Question

Compose the balanced reaction equation for the following reaction occuring in acidic aqueous medium.
Reduce all coefficients to the lowest possible integers.
Include H₂O(l) and H⁺(aq) appropriately to complete the equation.

As2S3(s) + NO3−(aq) →H3AsO4(aq) + NO(g) + S8(s)

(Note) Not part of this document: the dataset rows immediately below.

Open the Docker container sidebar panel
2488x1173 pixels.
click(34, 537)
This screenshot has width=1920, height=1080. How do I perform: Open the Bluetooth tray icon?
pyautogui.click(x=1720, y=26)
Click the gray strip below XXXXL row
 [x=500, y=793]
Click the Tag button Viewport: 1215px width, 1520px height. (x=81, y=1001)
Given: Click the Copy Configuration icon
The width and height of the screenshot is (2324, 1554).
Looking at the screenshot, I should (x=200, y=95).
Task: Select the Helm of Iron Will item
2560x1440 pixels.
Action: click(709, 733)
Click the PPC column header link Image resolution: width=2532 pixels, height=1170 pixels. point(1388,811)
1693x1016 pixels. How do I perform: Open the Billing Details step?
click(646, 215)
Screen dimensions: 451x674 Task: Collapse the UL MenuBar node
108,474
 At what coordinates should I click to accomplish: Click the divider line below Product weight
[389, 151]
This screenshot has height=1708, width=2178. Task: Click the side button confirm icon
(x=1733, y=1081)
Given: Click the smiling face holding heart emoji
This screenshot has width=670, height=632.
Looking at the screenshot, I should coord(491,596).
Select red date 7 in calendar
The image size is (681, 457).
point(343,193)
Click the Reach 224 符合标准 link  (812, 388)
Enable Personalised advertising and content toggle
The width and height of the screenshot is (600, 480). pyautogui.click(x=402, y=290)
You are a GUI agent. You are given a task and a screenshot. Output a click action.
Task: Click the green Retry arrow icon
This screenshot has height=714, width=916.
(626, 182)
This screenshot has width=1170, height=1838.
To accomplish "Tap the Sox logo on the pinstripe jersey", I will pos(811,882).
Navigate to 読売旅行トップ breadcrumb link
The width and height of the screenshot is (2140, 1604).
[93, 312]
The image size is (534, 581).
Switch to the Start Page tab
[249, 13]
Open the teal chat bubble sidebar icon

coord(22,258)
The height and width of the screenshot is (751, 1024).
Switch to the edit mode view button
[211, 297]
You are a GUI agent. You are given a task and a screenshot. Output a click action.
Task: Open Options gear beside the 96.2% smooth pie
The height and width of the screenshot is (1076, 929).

hint: Identify all atoms which undergo a change in formal oxidation state.
Determine the relative coefficients for all species which are involved in oxidation/reduction.
Determine appropriate coefficients for all components other than H2O, OH⁻ or H⁺.
Next add either OH⁻ (basic solutions) or H⁺ (acidic solutions) to one side only of the reaction to balance ionic charges.
Balance the oxygen atoms by adding H₂O to one side only of the equation.
Check to see that hydrogen atoms balance. If not, you have made a mistake.

Answer 1

As2S3(s) + NO3−(aq) → H3AsO4(aq) + NO(g) + S8(s)
Identify the 2 half reactions
Reduction; N(V) in NO3^- to N(II) in NO (by e gain)
Oxidation; As(III) to As As(V) (by e loss)
AND S(II-) to S(0) (by e loss) [Unusual to find two species oxidised in one reaction]
Work out half equations
Reduction;
e involved N^5+ + 3e ---> N^2+
NO3^- + 3e ---> NO
Balance O's with H2O on appropriate side
NO3^- + 3e ---> NO + 2H2O
Balance H's with H^+ on appropriate side
4H^+ + NO3^- + 3e ---> NO + 2H2O Equation A
Oxidation;
e involved As^3+ ---> As^5+ + 2e
As^3+ ---> AsO4^3- + 2e
AND S^2 ---> S + 2e
Balance O's with H2O on appropriate side
4H2O + As^3+ ---> AsO4^3- + 2e
AND S^2- ---> S + 2e
Balance H's with H^+ on appropriate side AND increase S to form an S8 molecule
4H2O + As^3+ ---> AsO4^3- + 8H^+ + 2e Equation B
AND 8S^2- ---> S8 + 16e Equation C
To combine these two oxidations for As2S3 molecules it is necessary to
(16 x B) + (3 x C)
64H2O + 8As2S3 ---> 16AsO4^3- + 128H^+ + 3S8 + 80e (32+28=80) Equation D

AT THIS STAGE I QUESTION THE EXTREMELY AND UNUSUALLY HIGH "BALANCING
NUMBERS" WHICH ARE ABOUT TO BECOME EVEN HIGHER BUT REALIZE THAT THEY ARE BEING FORCED UPON ME BY THE REQUIREMENT FOR AN OCTA-ATOMIC (S8) MOLECULE ANDTHE LACK OF ANY LOW COMMON MULTIPLE

The two half equations A and D can only be combined with elimination of electrons by
(80 x A) + (3 x D) (giving 240e on both sides) TRY IT. REMEMBERING TO COLLECT LIKE TERMS AT THE SIDE WHERE THERE ARE MOST OF THEM, YOU SHOULD ARRIVEAT

32H2O + 80NO3^- + 24As2S3 ------> 48AsO4^3- + 64H^+ + 9S8 + 80NO
On each side; 64 H; 272 O; 80 N; 48 As; 72 S; charge 80-